Qué hay que hacer: Filtra las entradas y copia cada línea que contenga la palabra "Festa", distinguiendo entre mayúsculas y minúsculas.
┌─ Contenido de datos
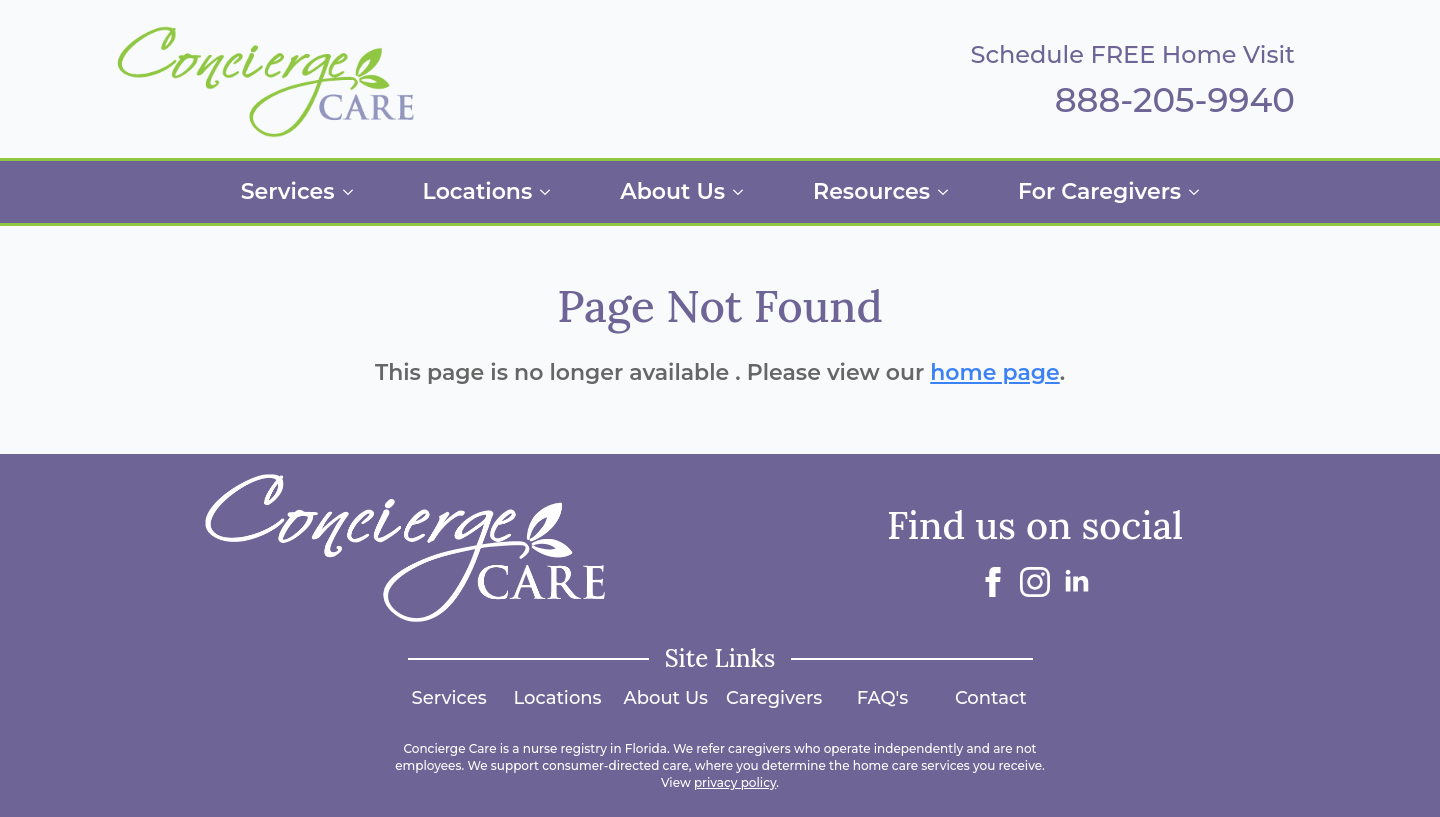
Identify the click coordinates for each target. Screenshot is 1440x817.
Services (288, 191)
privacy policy (735, 782)
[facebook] (993, 582)
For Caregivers (1099, 191)
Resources (871, 191)
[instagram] (1035, 582)
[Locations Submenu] (551, 192)
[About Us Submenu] (744, 192)
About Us (672, 191)
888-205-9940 (1175, 100)
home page (995, 372)
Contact (991, 698)
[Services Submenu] (354, 192)
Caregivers (774, 698)
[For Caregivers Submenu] (1200, 192)
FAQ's (883, 698)
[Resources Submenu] (949, 192)
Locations (478, 191)
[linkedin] (1077, 582)
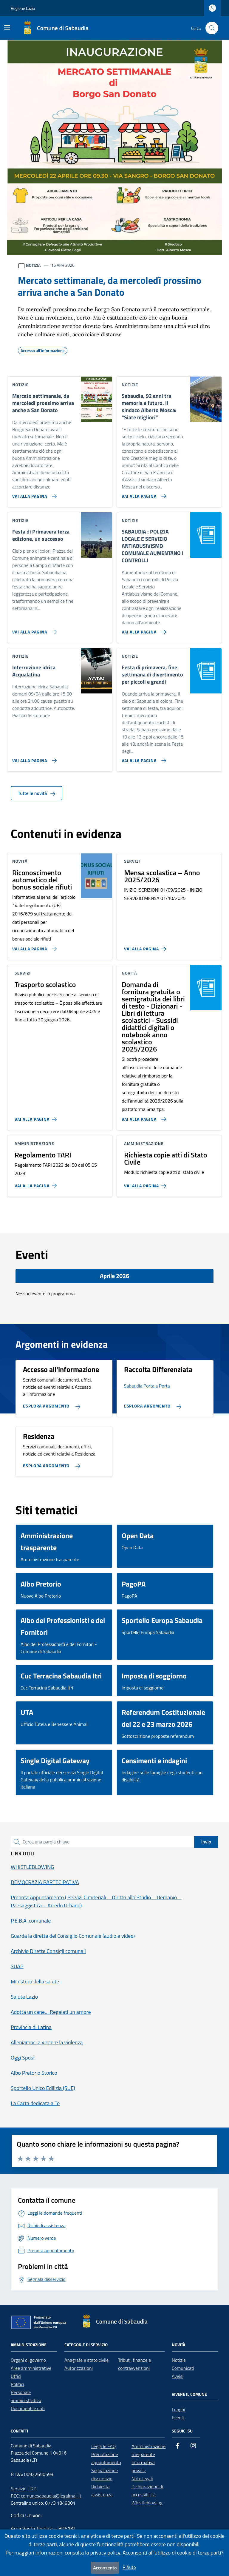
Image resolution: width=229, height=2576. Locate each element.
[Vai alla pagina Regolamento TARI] (37, 1183)
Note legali (142, 2478)
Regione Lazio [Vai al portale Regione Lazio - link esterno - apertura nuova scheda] (23, 8)
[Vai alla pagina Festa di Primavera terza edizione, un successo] (33, 630)
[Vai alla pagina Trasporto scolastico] (37, 1117)
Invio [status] (206, 1841)
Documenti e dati (28, 2408)
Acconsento (105, 2567)
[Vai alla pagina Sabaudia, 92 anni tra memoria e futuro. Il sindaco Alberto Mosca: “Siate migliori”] (142, 494)
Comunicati (183, 2368)
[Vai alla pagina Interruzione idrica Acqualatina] (33, 758)
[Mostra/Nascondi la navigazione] (7, 27)
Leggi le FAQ (103, 2446)
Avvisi (177, 2376)
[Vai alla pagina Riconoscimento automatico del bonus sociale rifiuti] (33, 946)
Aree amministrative (31, 2368)
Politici (17, 2384)
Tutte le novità (36, 793)
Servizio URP (23, 2488)
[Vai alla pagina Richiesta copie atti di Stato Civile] (146, 1183)
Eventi (178, 2417)
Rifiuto (129, 2567)
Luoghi (178, 2409)
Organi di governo (28, 2360)
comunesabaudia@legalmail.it (51, 2495)
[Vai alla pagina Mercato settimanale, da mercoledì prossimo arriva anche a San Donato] (33, 494)
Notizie (179, 2360)
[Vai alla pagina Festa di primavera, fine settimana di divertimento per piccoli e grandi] (142, 758)
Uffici (16, 2376)
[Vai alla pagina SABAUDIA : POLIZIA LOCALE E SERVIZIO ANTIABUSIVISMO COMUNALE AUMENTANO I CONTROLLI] (142, 630)
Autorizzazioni (78, 2368)
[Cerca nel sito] (211, 28)
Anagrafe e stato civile (86, 2360)
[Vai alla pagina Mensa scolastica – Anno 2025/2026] (146, 946)
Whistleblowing (147, 2502)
└─
Solución de la tarea:
[Vai alla pagina Festa di Primavera terza edizione, un successo] (33, 630)
[Vai alla pagina Festa di primavera, fine settimana di divertimento per piccoli e grandi] (142, 758)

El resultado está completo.